## ACTIVITY
Copy the entries below word for word, minus the pictures.

## Collected data
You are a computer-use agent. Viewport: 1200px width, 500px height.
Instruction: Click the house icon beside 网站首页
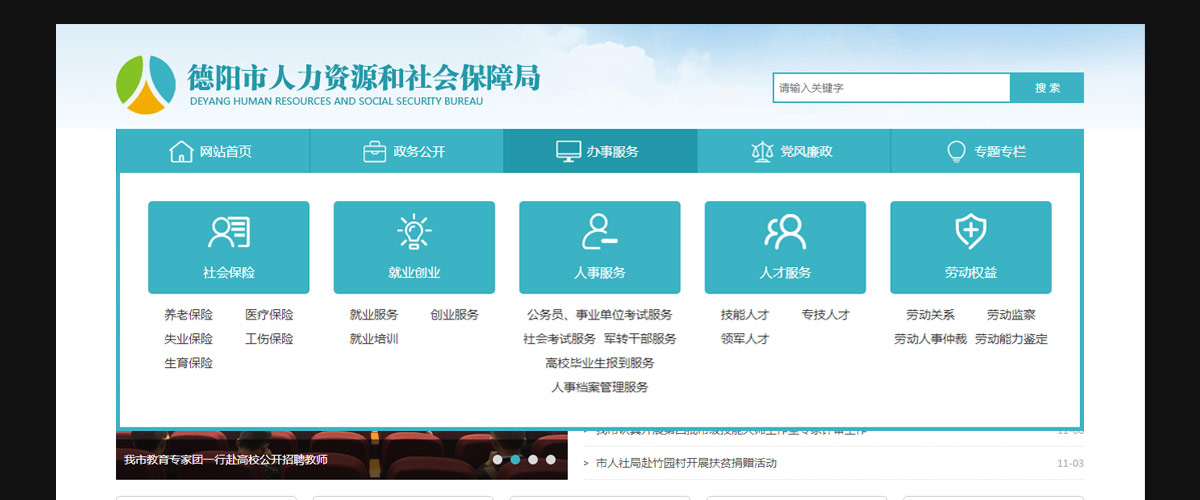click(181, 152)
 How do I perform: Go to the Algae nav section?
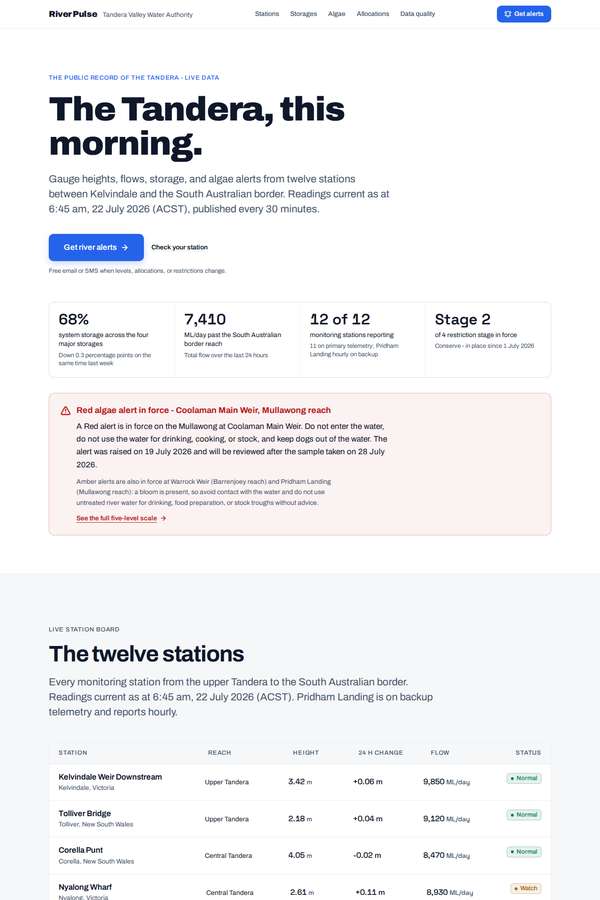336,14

## WRITTEN REPLY
You are a computer-use agent. Viewport: 1200px width, 500px height.
Instruction: Click the house icon beside 网站首页
click(181, 152)
 How do I perform: Go to the Algae nav section?
336,14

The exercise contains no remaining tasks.